→ **GIVEN REQUEST**
Carry on the Keepalived alert reference below, starting right after its last line.

Keepalived

Keepalived


KeepalivedProcessDown

Severity Major
Summary The Keepalived process on the {{ $labels.host }} node is down.
Raise condition procstat_running{process_name="keepalived"} == 0
Description Raised when Keepalived on a particular host does not respond Telegraf, typically indicating that Keepalived is down. The host label in the raised alert contains the host name of the affected node.
Troubleshooting
  • Verify the Keepalived status on the affected node using systemctl status keepalived.
  • Inspect the Keepalived logs on the affected node using journalctl -u keepalived.
  • Inspect the Telegraf logs on the affected node using journalctl -u telegraf.
Tuning Not required

KeepalivedProcessNotResponsive

Severity Major
Summary The Keepalived process on the {{ $labels.host }} node is not responding.
Raise condition keepalived_up == 0
Description Raises when Keepalived on a particular host does not respond to Telegraf, typically indicating that Keepalived is running but is not responsive on that node. The host label in the raised alert contains the host name of the affected node.
Troubleshooting
  • Verify the Keepalived status on the affected node using service keepalived status.
  • Inspect the Keepalived logs on the affected node using journalctl -u keepalived.
  • Inspect the Telegraf logs on the affected node using journalctl -u telegraf.
Tuning Not required

KeepalivedFailedState

Severity Minor
Summary The Keepalived VRRP {{ $labels.name }} is in the FAILED state on the {{ $labels.host }} node.
Raise condition keepalived_state == 0
Description Raises when the Keepalived Virtual Router Redundancy Protocol (VRRP) is in the FAILED state on a node, typically indicating network issues. The host label in the raised alert contains the host name of the affected node.
Troubleshooting
  • Inspect the Keepalived logs on the affected node using journalctl -u keepalived.
  • Inspect the Telegraf logs on the affected node using journalctl -u telegraf.
  • Inspect the affected node for any network issues.
Tuning Not required

KeepalivedUnknownState

Severity Minor
Summary The Keepalived VRRP {{ $labels.name }} is in the UNKNOWN state on the {{ $labels.host }} node.
Raise condition keepalived_state == -1
Description Raises when the Keepalived Virtual Router Redundancy Protocol (VRRP) is in the UNKNOWN state on a node, typically indicating that Keepalived has improperly reported its state or Telegraf cannot gather the state. The host label in the raised alert contains the host name of the affected node.

→ **SUPPLIED INFORMATION**
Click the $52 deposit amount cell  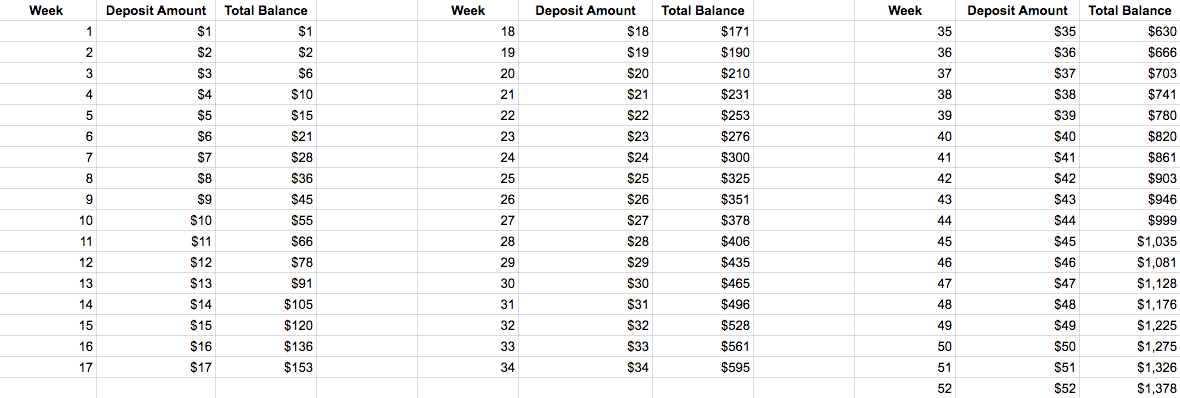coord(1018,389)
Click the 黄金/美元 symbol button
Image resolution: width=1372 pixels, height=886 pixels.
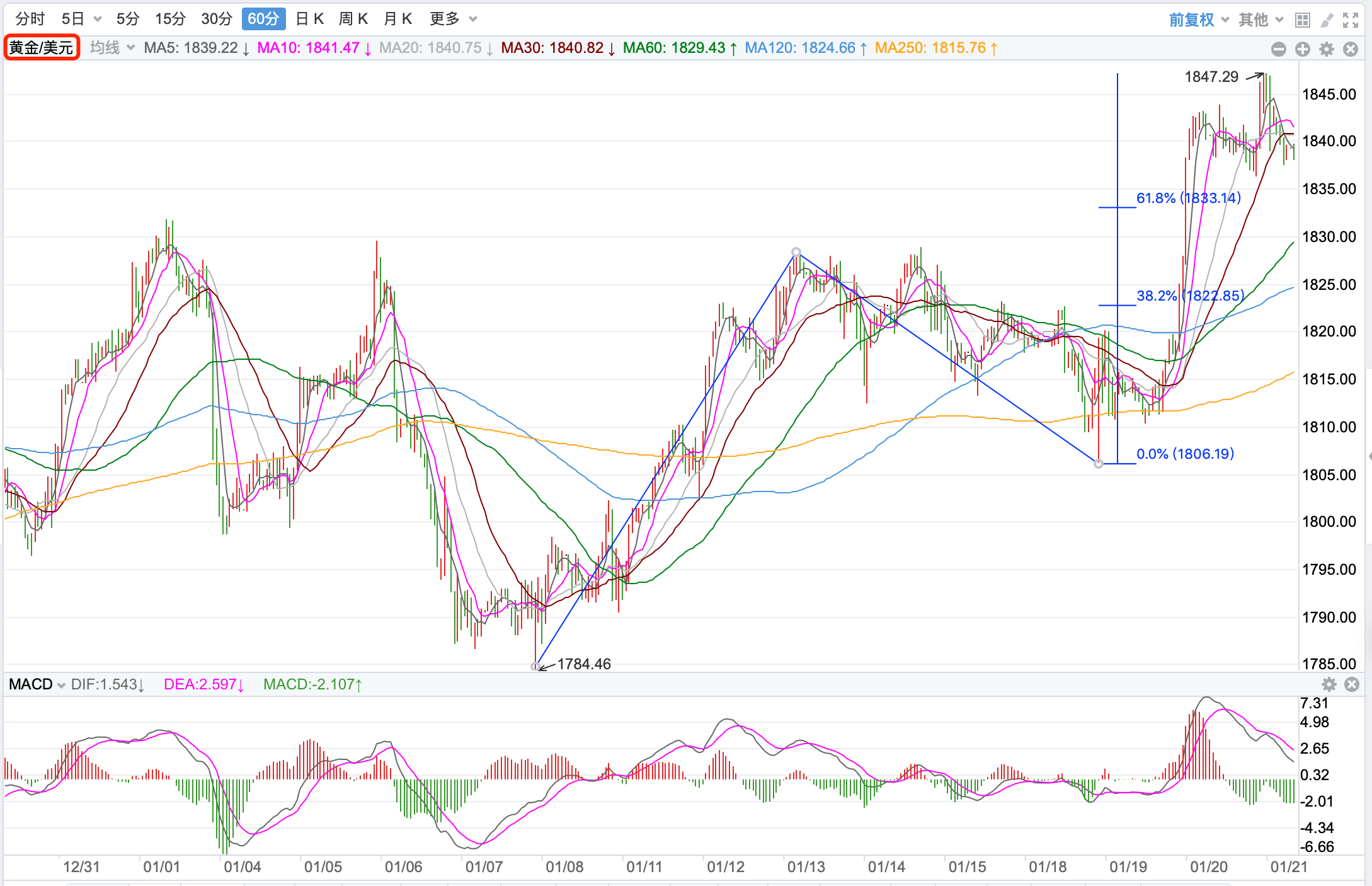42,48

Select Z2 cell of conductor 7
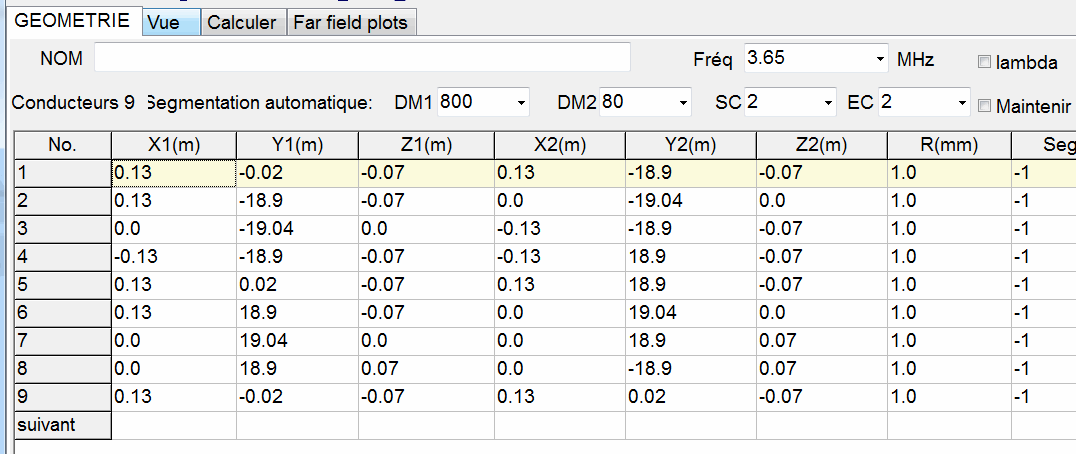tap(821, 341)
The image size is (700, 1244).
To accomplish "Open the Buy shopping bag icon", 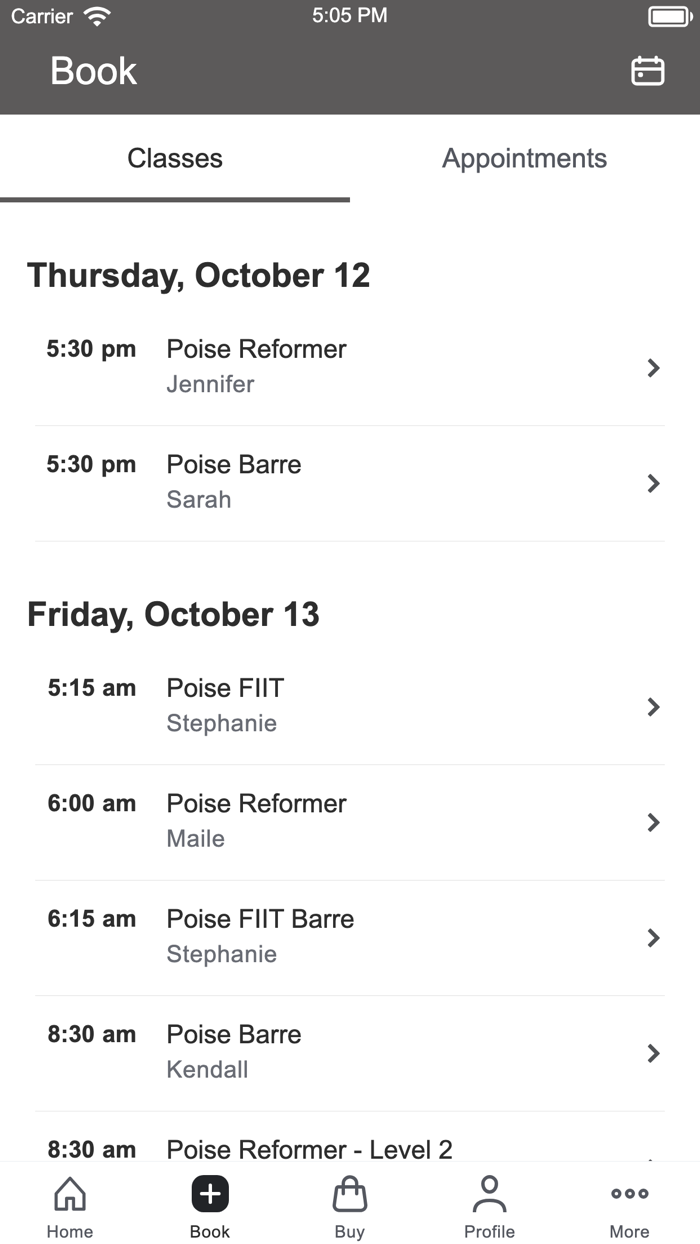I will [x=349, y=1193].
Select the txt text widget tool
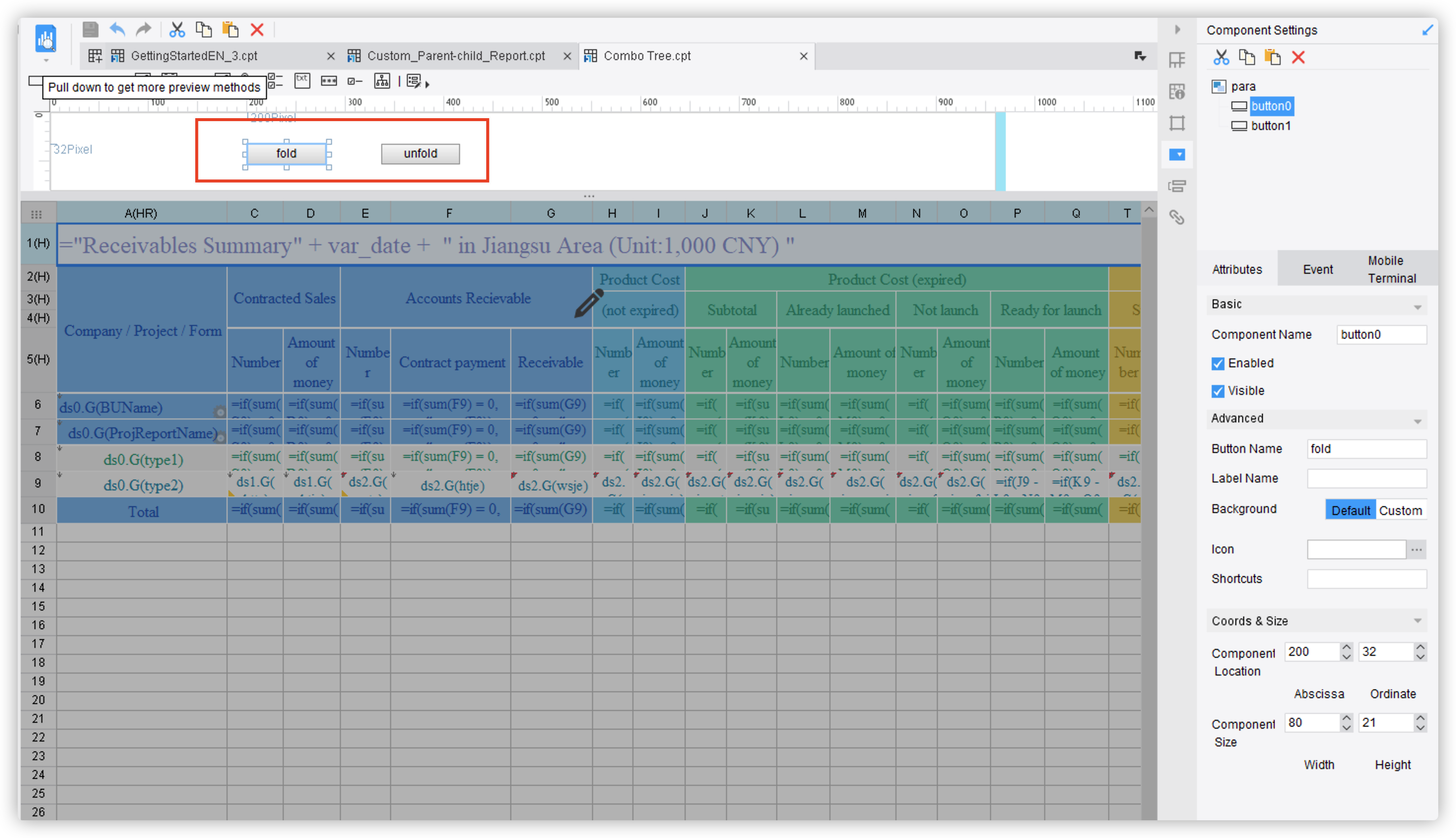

→ **REPLY TO THE TASK**
Troubleshooting
  • Inspect the Keepalived logs on the affected node using journalctl -u keepalived.
  • Inspect the Telegraf logs on the affected node using journalctl -u telegraf.
Tuning Not required

KeepalivedMultipleIPAddr

Severity Major
Summary The Keepalived {{ $labels.ip }} virtual IP is assigned more than once.
Raise condition count(ipcheck_assigned) by (ip) > 1
Description Raises when the virtual IP address (VIP) of Keepalived is assigned more than once (on more than one node within a cluster).
Troubleshooting On each node of the Keepalived cluster, ctl nodes by default, verify if the VIP is assigned on two or more nodes or interfaces using the ip a | grep VIP_address command.
Tuning Not required

KeepalivedServiceOutage

Severity Critical
Summary All Keepalived processes within the {{ $labels.cluster}} cluster are down.
Raise condition count(label_replace(procstat_running{process_name="keepalived"}, "cluster", "$1", "host", "([^0-9]+).+")) by (cluster) == count(label_replace(procstat_running{process_name="keepalived"} == 0, "cluster", "$1", "host", "([^0-9]+).+")) by (cluster)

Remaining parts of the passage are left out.